--- GIVEN DATA Enclosed Below ---

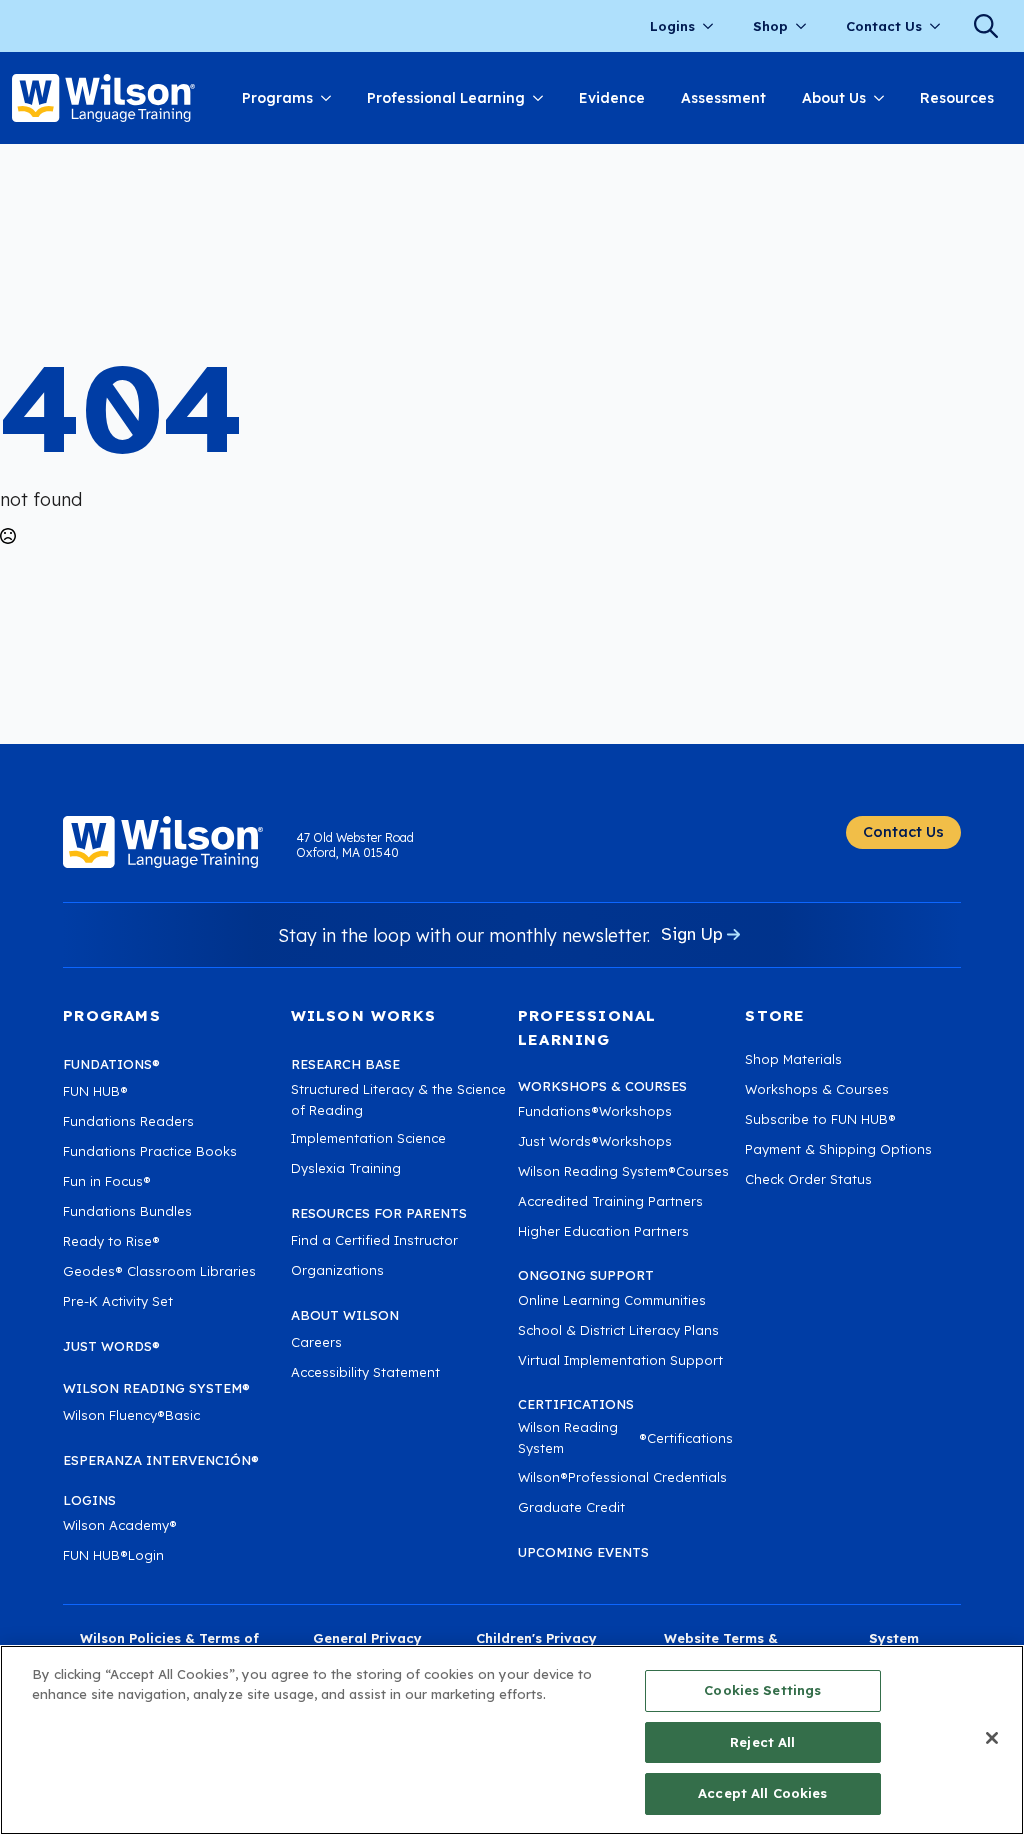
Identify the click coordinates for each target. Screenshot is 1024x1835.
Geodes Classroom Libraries (159, 1271)
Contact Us (884, 26)
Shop (770, 26)
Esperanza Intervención (161, 1460)
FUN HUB (95, 1091)
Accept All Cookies (762, 1793)
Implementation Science (368, 1138)
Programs (277, 98)
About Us (834, 98)
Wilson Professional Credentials (622, 1477)
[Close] (992, 1738)
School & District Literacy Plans (618, 1330)
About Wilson (345, 1315)
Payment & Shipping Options (838, 1149)
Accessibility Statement (365, 1372)
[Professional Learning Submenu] (543, 98)
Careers (316, 1342)
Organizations (337, 1270)
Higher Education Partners (603, 1231)
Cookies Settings (762, 1690)
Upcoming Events (583, 1552)
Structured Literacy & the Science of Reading (398, 1099)
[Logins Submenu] (714, 26)
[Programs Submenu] (331, 98)
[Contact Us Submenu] (941, 26)
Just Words (111, 1346)
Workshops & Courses (817, 1089)
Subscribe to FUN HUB (820, 1119)
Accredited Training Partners (610, 1201)
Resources (957, 98)
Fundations (111, 1064)
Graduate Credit (571, 1507)
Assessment (723, 98)
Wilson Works (363, 1015)
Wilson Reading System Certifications (625, 1437)
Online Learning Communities (612, 1300)
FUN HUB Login (113, 1555)
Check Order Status (808, 1179)
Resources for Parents (379, 1213)
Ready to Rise (111, 1241)
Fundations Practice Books (150, 1151)
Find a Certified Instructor (374, 1240)
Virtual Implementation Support (620, 1360)
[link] (103, 97)
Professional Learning (446, 98)
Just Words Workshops (595, 1141)
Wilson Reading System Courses (623, 1171)
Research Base (345, 1064)
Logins (672, 26)
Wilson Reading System (156, 1388)
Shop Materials (793, 1059)
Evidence (612, 98)
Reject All (762, 1742)
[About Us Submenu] (884, 98)
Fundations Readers (128, 1121)
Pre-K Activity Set (118, 1301)
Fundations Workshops (595, 1111)
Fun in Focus (107, 1181)
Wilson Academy (120, 1525)
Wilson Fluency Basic (131, 1415)
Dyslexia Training (346, 1168)
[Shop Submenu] (807, 26)
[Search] (986, 26)
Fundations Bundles (127, 1211)
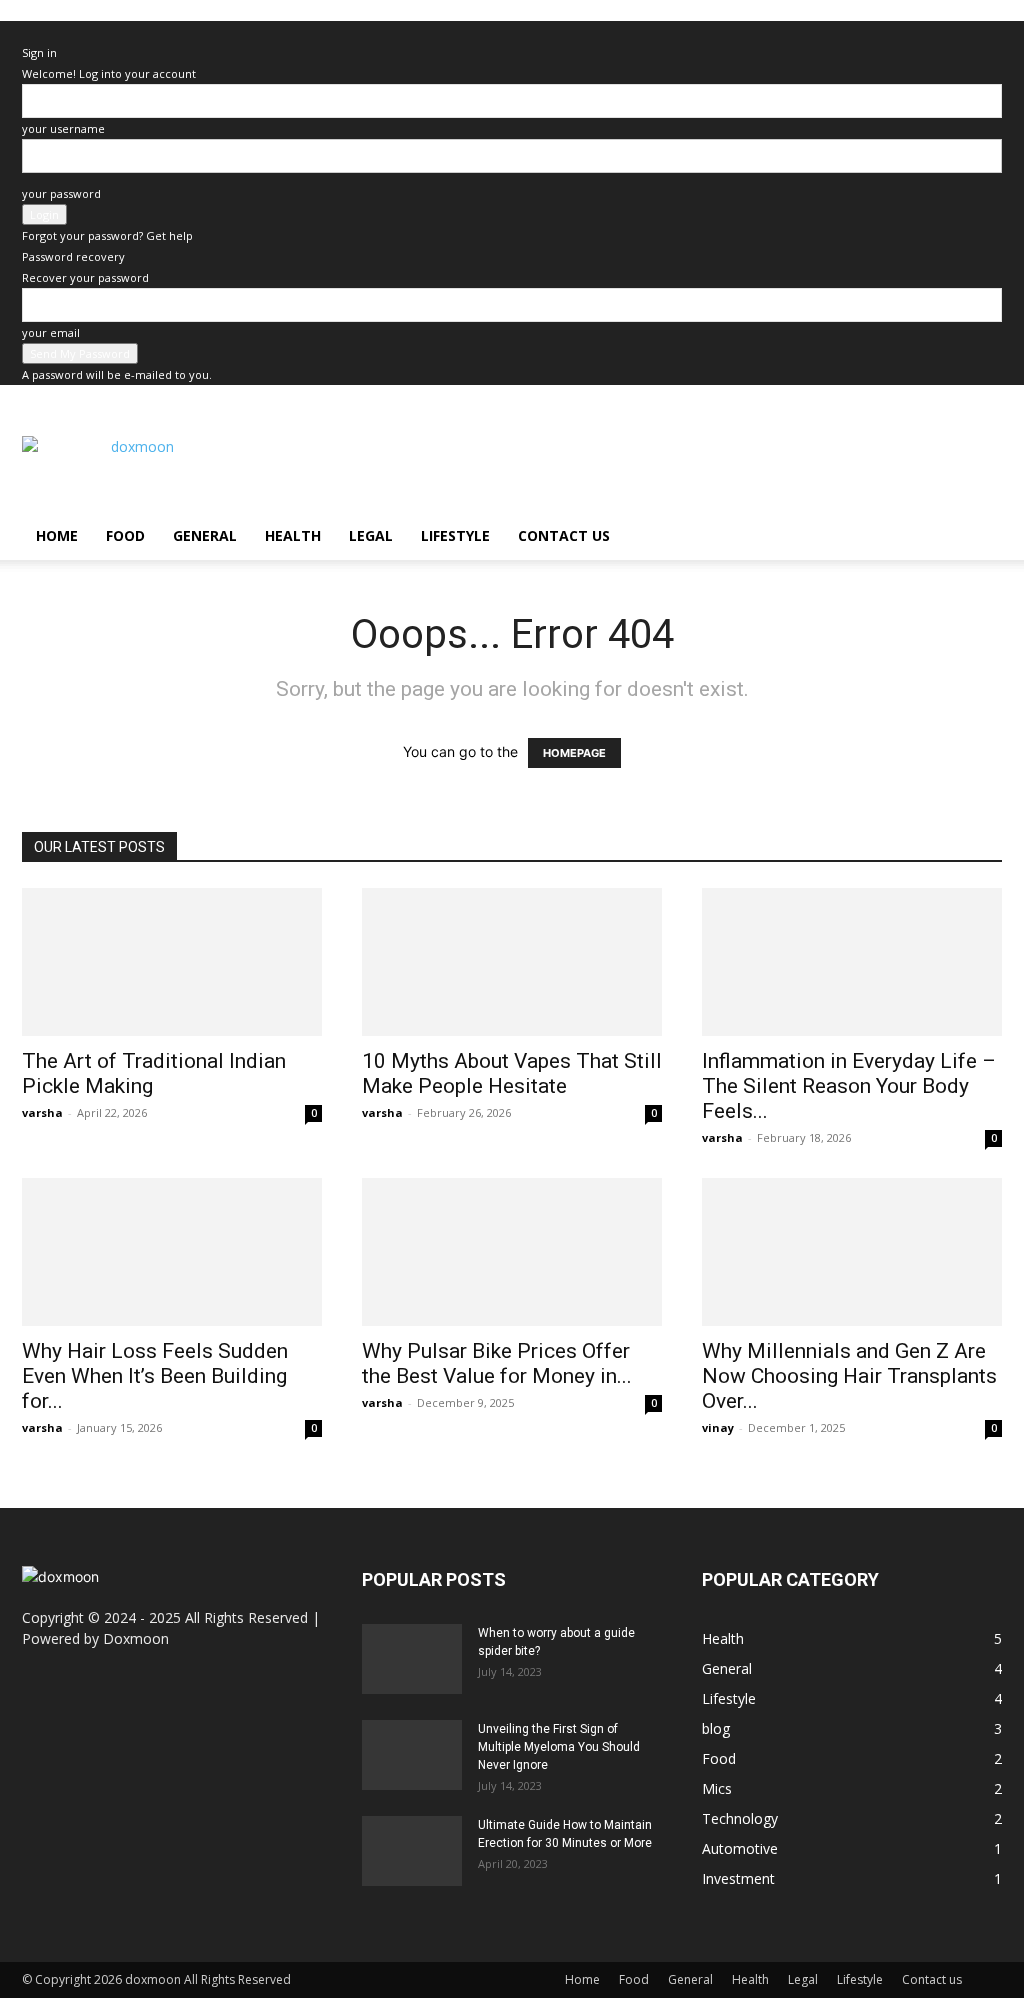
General (205, 535)
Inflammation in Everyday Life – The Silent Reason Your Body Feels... (849, 1086)
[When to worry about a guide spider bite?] (412, 1659)
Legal (371, 535)
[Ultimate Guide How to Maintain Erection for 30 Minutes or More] (412, 1851)
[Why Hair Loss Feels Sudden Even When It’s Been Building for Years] (172, 1252)
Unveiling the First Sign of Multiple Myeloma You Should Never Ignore (559, 1747)
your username (63, 128)
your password (61, 193)
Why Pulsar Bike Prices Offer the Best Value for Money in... (497, 1363)
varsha (42, 1112)
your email (51, 332)
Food (125, 535)
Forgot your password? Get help (107, 235)
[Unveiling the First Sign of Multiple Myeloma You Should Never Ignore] (412, 1755)
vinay (718, 1427)
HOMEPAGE (574, 753)
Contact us (564, 535)
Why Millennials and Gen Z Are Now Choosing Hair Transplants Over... (849, 1376)
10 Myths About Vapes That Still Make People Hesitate (512, 1073)
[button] (978, 537)
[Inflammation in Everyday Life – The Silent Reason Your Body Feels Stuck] (852, 962)
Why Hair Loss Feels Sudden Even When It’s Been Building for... (155, 1376)
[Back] (26, 31)
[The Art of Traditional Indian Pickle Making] (172, 962)
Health (293, 535)
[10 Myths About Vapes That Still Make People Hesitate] (512, 962)
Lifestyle (455, 535)
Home (57, 535)
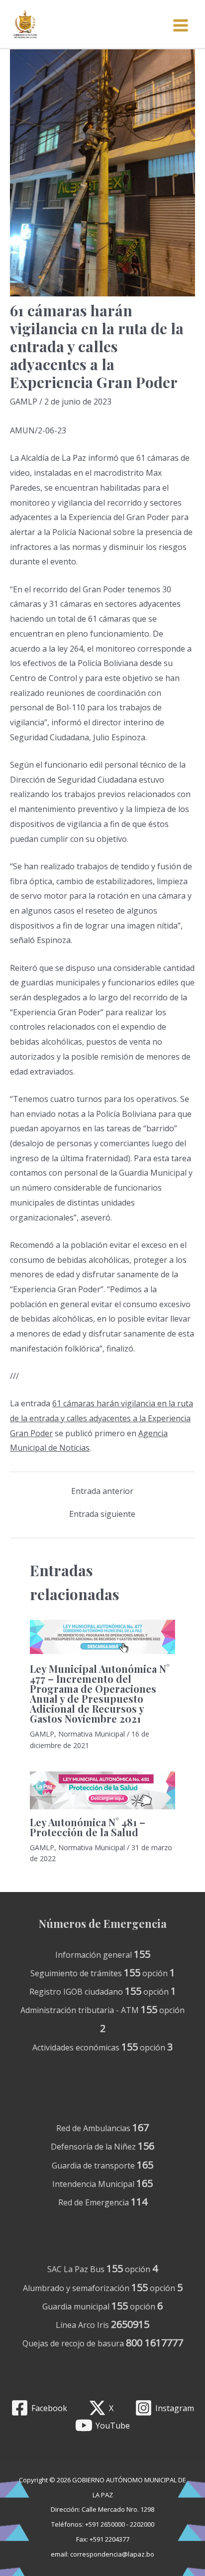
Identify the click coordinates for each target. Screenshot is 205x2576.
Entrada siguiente (102, 1514)
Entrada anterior (102, 1491)
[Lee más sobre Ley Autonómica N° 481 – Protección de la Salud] (102, 1790)
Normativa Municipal (91, 1734)
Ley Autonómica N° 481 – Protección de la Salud (87, 1827)
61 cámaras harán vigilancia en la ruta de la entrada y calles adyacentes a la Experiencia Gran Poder (101, 1418)
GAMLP (23, 401)
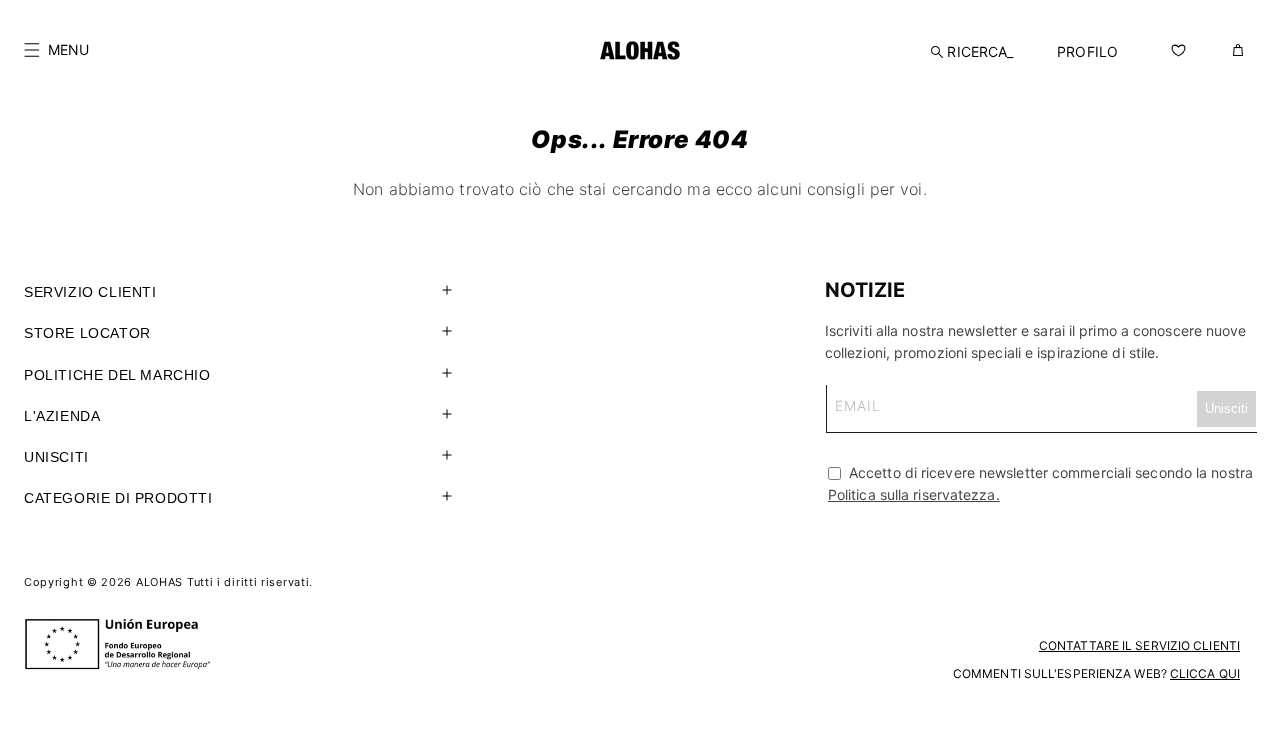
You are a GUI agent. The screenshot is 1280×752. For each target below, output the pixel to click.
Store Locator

--- End of Enclosed GIVEN DATA ---

From the entries, report every line in which the string "Reason" occurs.

SOLUTION FOR THIS TASK =
Inflammation in Everyday Life – The Silent Reason Your Body Feels... (849, 1086)
[Inflammation in Everyday Life – The Silent Reason Your Body Feels Stuck] (852, 962)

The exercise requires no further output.